Jak podkreślił Tusk, negocjacje w ramach Unii Europejskiej są skomplikowane ze względu na liczbę członków i różniące ich interesy. W związku z czym pozycja UE w porównaniu z państwami takimi jak Chiny czy Rosja jest słabsza.
"Nikt nie chce superpaństwa z ograniczoną demokracją"
- UE to nie są Chiny ani Rosja, to nie jest jedno państwo. To nie jest dyktatura monopartii tak jak w Chinach czy częściowa dyktatura, z jaką mamy do czynienia w Rosji - zaznaczył premier. - Ale chyba Bogu dzięki, nikt nie chce superpaństwa z ograniczoną czy częściową demokracją - powiedział.
Premier ocenił, że Rosja "wypełnia pewne znamiona demokracji". - Jeśli mówimy o demokracji jako o pewnym sposobie wybierania władzy, to wydaje się, że Putin, podobnie jak Łukaszenka wygrywają wybory dzięki wyraźnej większości. Chyba Rosjanie chcą takiego przywódcy - powiedział.
Polska nie będzie w "awangardzie antyrosyjskiej"

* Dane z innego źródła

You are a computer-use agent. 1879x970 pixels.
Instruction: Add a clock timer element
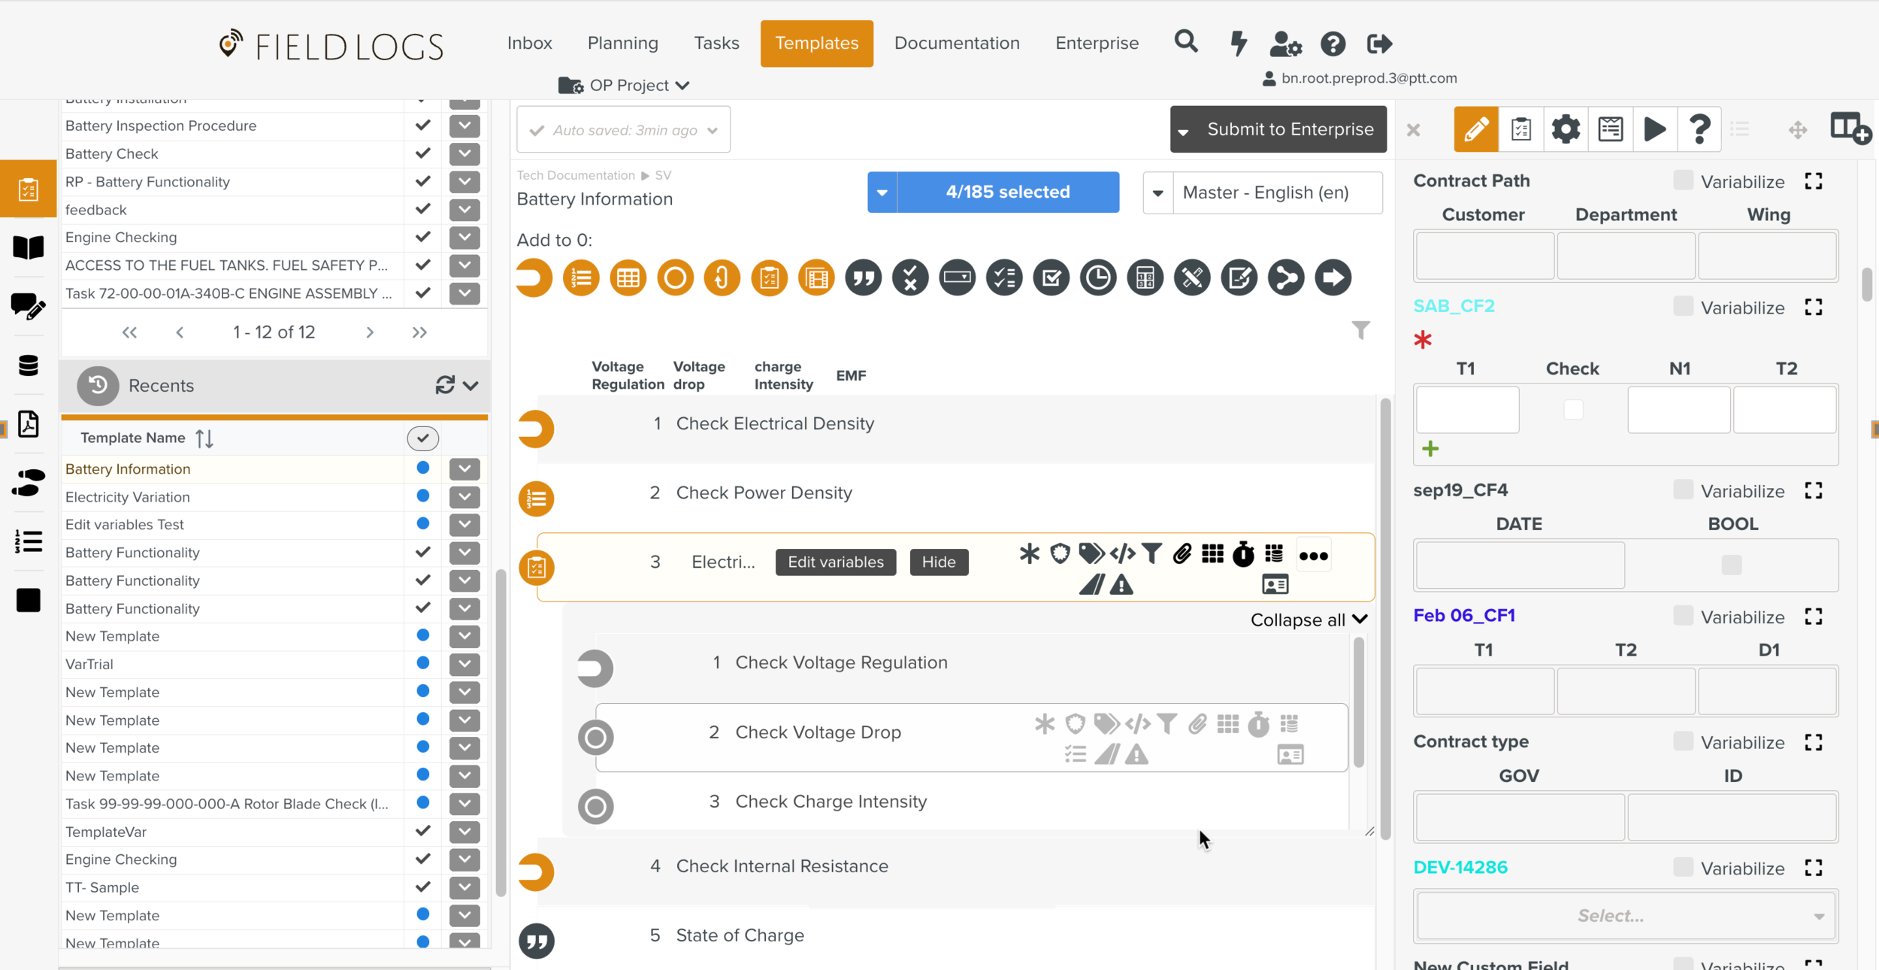pyautogui.click(x=1097, y=278)
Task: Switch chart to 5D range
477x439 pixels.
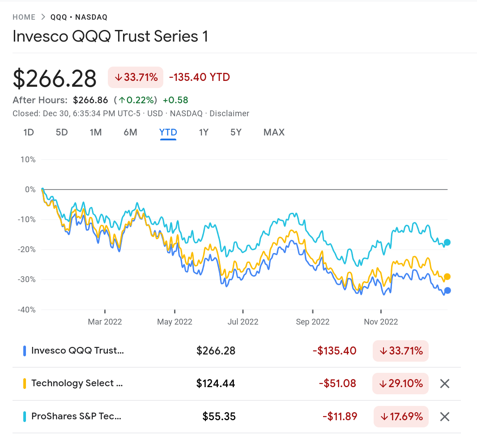Action: click(x=62, y=132)
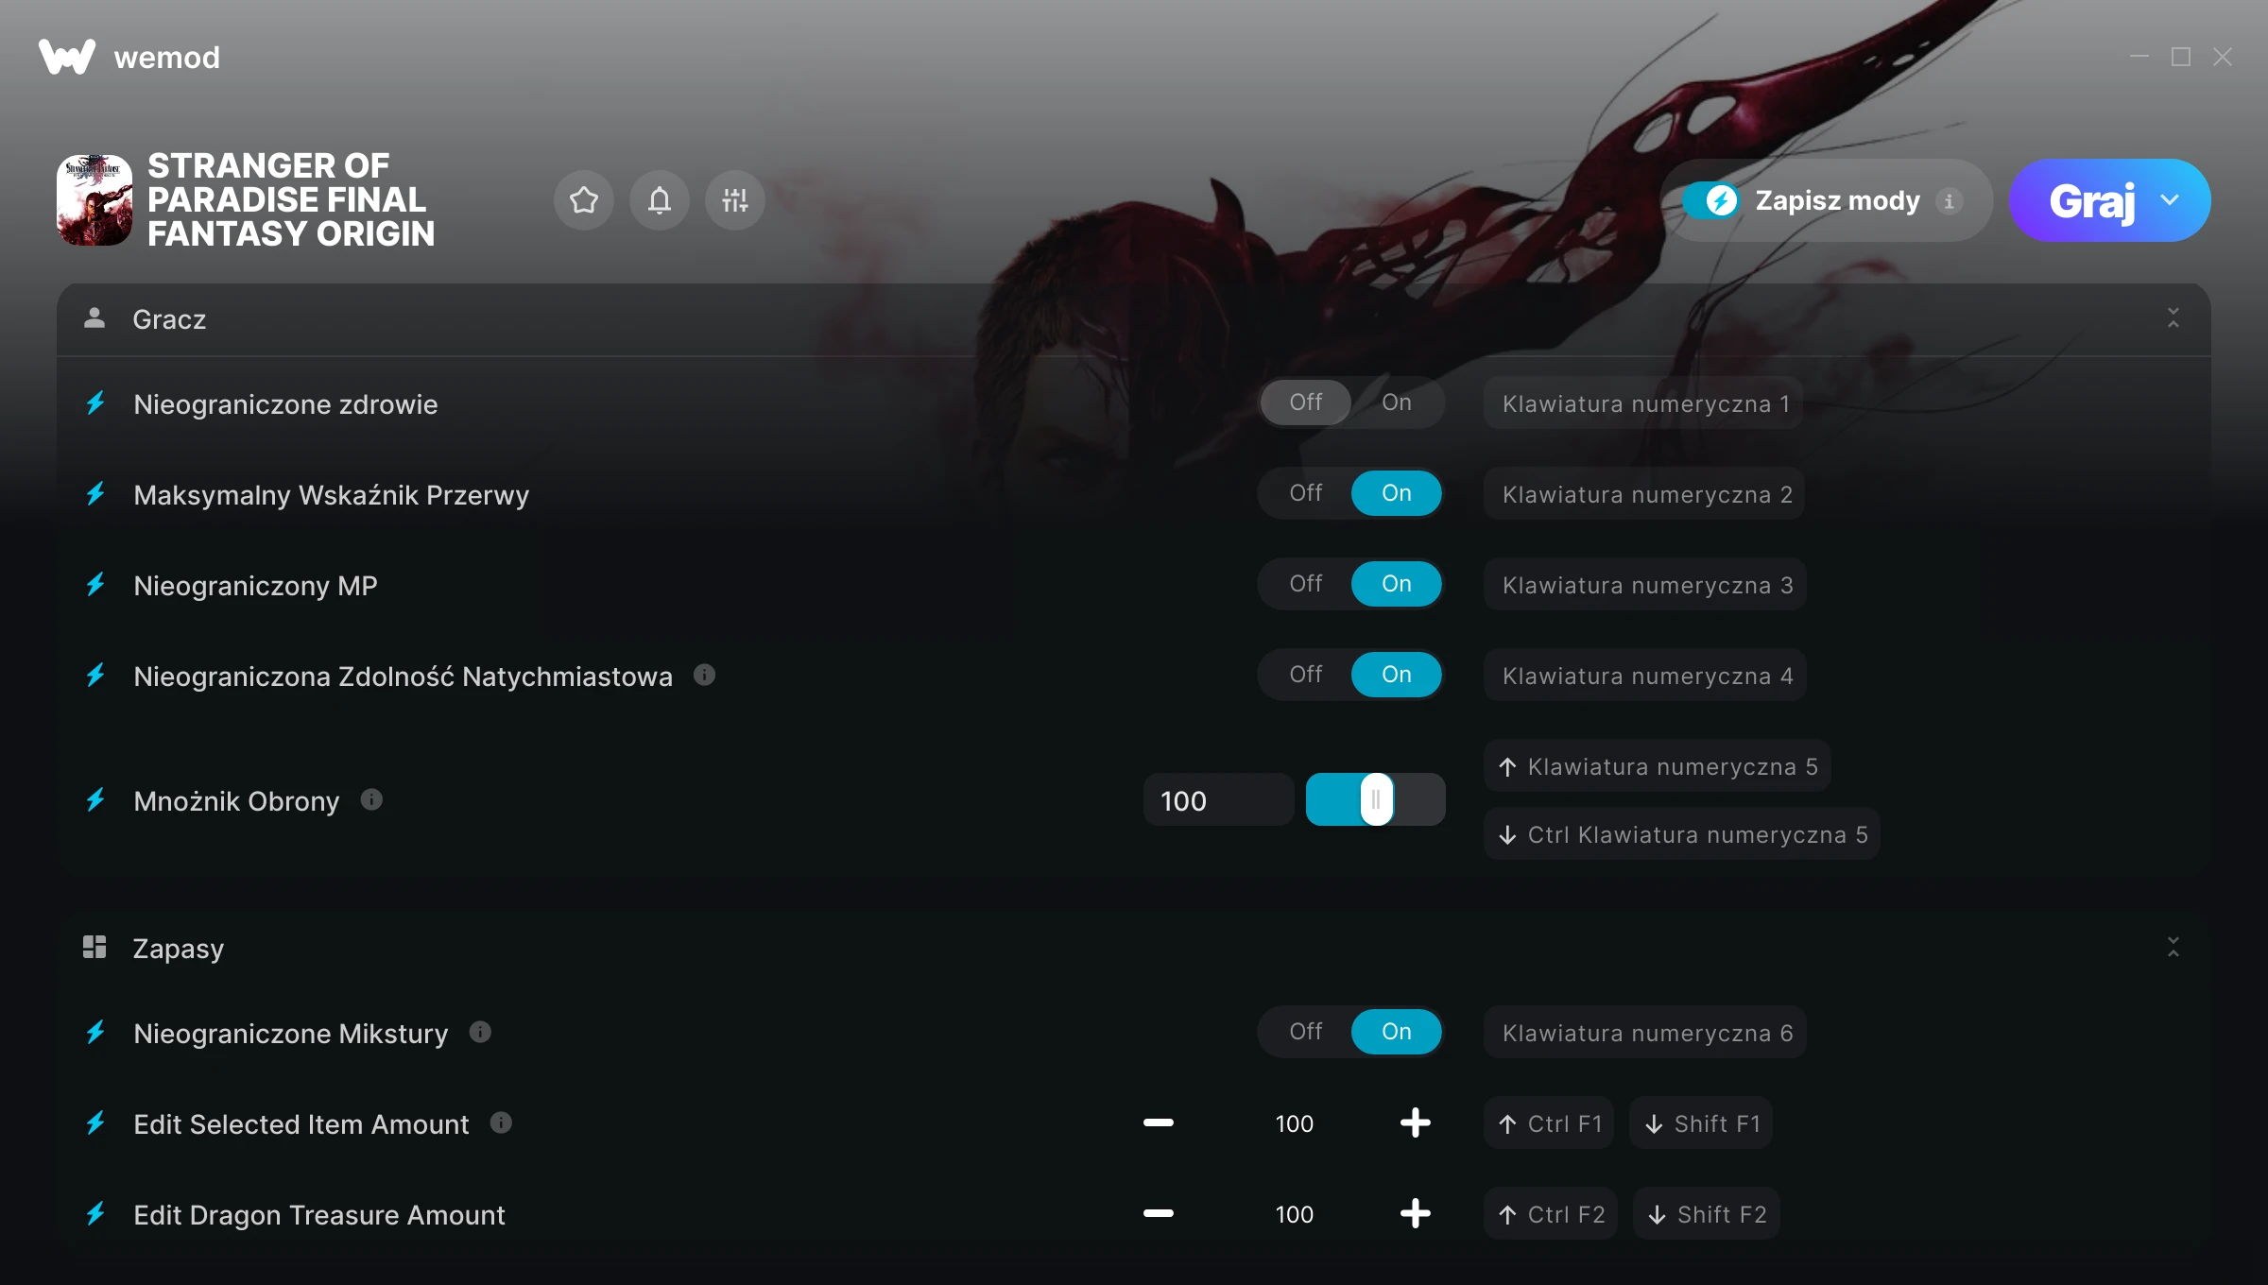Image resolution: width=2268 pixels, height=1285 pixels.
Task: Collapse the Gracz section
Action: (x=2174, y=317)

Prezydent Rosji Władimir Putin najprawdopodobniej będzie obecny podczas obchodów 70. rocznicy lądowania aliantów w Normandii. W uroczystościach weźmie również udział Bronisław Komorowski i inni przywódcy państw zachodnich. Tusk nie chciał oceniać decyzji francuskiego prezydenta Francois Hollande'a, który zaprosił rosyjskiego prezydenta na obchody.
- Na szczęście nie ja musiałem podejmować taką decyzję - podkreślił szef polskiego rządu.

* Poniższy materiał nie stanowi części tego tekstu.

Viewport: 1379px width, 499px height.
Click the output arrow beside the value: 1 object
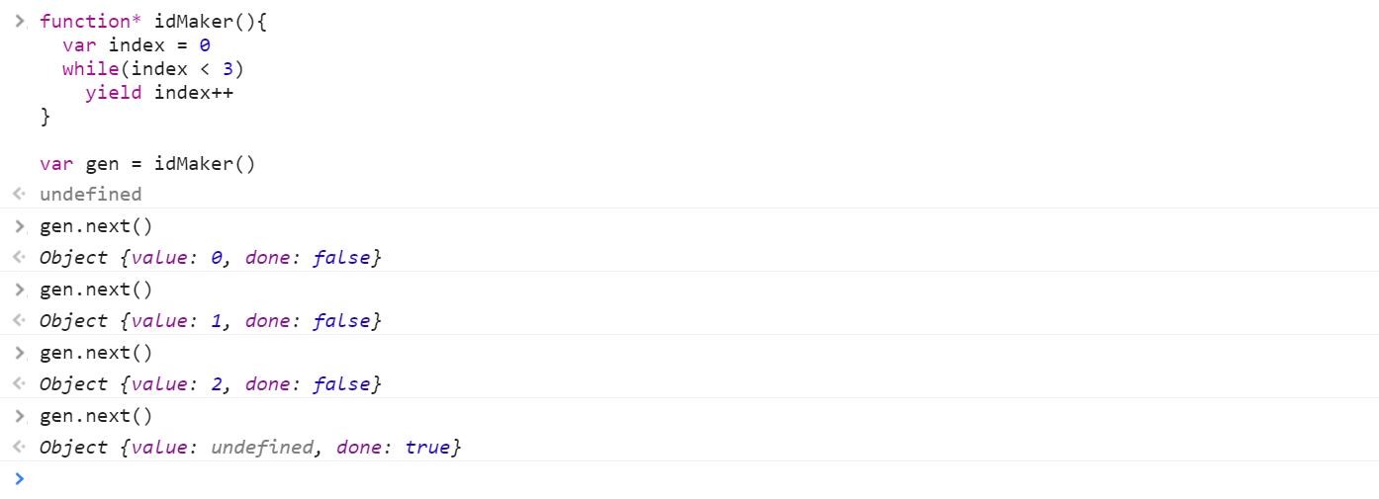(x=20, y=321)
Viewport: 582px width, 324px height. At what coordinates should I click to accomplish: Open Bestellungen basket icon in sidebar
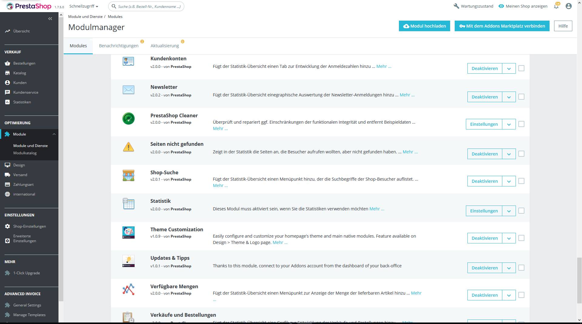(8, 63)
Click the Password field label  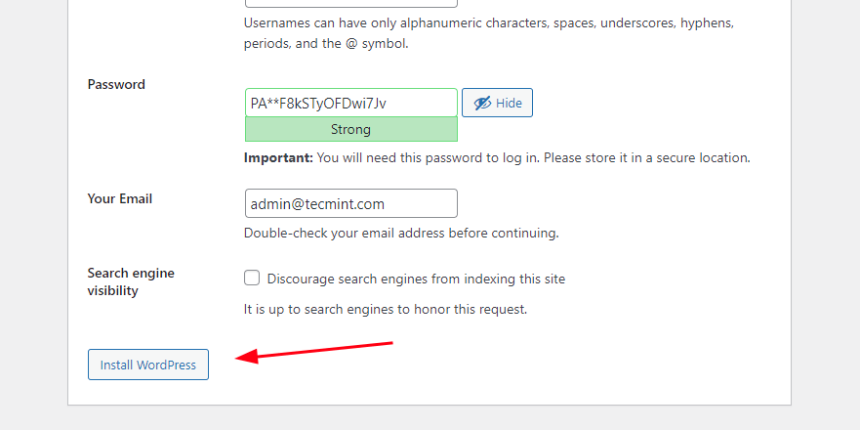tap(116, 84)
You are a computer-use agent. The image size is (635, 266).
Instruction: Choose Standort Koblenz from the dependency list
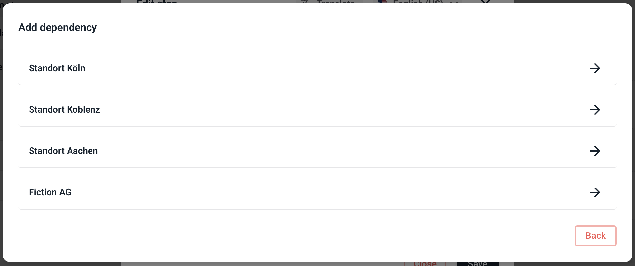(64, 110)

Premier przyznał, że ewentualne spotkanie zachodnich przywódców z Władimirem Putinem w Normandii będzie "wyzwaniem dla wszystkich". - Proszę mnie nie pytać, jak bym się zachował, bo nie wiem - przyznał Tusk.
Zaznaczył przy tym, że polską politykę w stosunku do Rosji cechuje "racjonalność i brak szczególnych emocji", co sprawia, iż jej pozycja w Europie jest silna, a głos na temat stosunków z państwami położonymi za wschodnią granicą UE uważnie słuchany.
- Nie chciałbym, żeby Polska była w jakiejś awangardzie czy krucjacie antyrosyjskiej - podkreślił.
Jak dodał, choć zmieniły się okoliczności, a aneksja Krymu przez Rosję jest nie do zaakceptowania, "Polska nie będzie krajem agresywnej koncepcji antyrosyjskiej".
Premier wypowiedział się również na temat nadchodzących wyborów prezydenckich na Ukrainie. Ocenił, że "wszyscy spodziewają się zwycięstwa Petra Poroszenki" i podkreślił że "lepiej" dla Ukrainy będzie, jeśli wybory zakończą się po pierwszej turze. - Czas pomiędzy pierwszą a drugą turą może być wykorzystany jako czas prowokacji czy dziwnych zdarzeń - podkreślił Tusk.